Saved data entries:
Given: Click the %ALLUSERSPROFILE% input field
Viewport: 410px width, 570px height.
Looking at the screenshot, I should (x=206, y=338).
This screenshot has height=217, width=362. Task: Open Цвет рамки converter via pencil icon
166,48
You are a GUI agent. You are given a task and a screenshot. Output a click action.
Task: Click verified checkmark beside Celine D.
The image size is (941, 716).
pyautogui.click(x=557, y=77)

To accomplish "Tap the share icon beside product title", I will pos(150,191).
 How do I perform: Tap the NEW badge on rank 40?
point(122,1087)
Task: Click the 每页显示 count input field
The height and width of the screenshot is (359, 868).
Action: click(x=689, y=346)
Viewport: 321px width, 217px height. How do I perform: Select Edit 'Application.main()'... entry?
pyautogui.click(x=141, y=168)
...
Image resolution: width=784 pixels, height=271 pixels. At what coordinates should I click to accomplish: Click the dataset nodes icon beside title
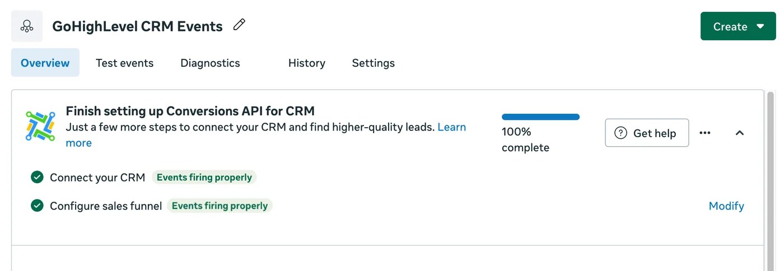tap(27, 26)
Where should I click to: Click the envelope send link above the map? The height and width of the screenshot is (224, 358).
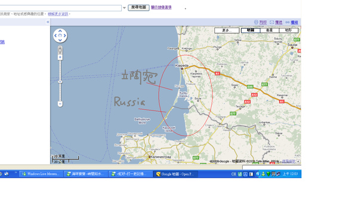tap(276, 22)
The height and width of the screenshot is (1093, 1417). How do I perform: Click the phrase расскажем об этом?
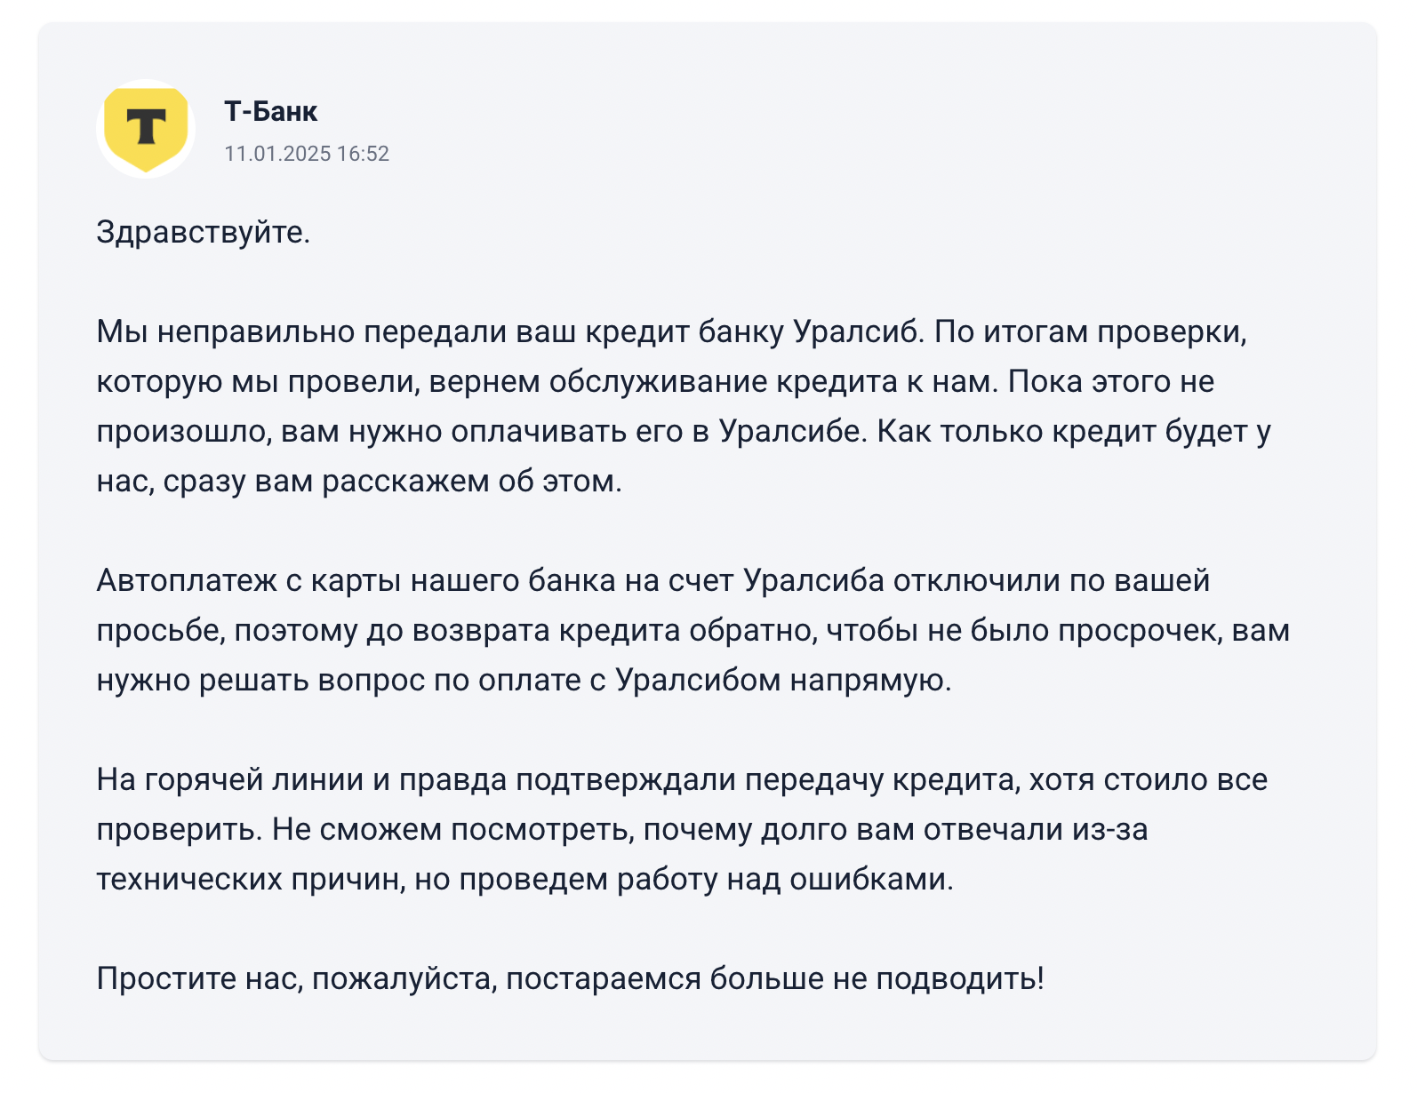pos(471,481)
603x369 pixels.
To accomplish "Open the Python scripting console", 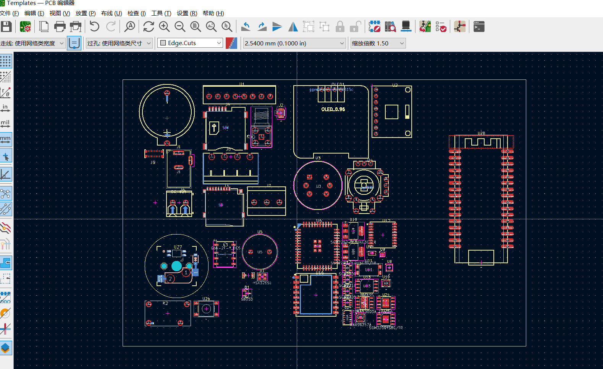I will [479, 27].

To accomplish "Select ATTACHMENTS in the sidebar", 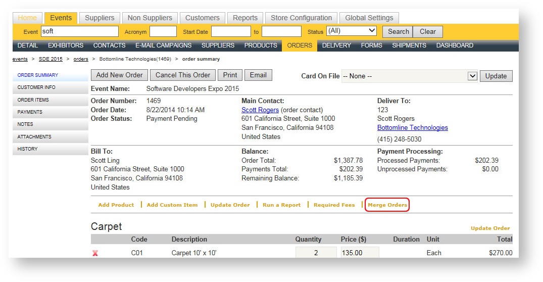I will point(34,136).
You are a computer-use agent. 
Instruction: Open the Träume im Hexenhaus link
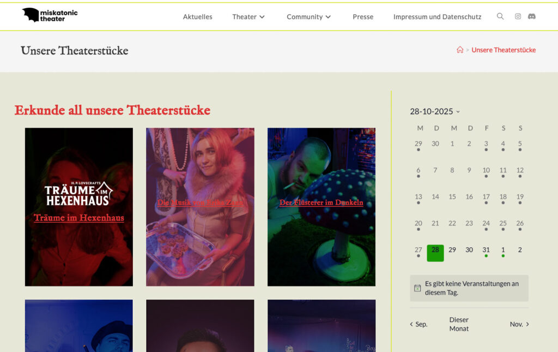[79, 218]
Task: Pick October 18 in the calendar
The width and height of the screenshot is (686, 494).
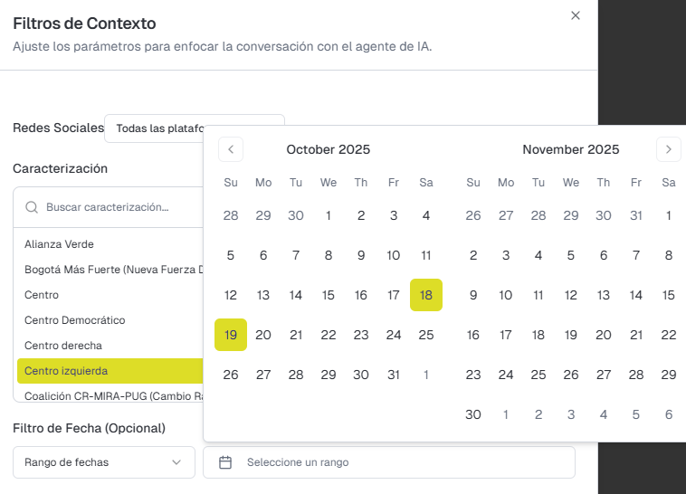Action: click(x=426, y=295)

■ **TASK DETAILS**
Every line above that includes "agent" counts toward one total; give that total by itself.

■ **ANSWER BOX**
2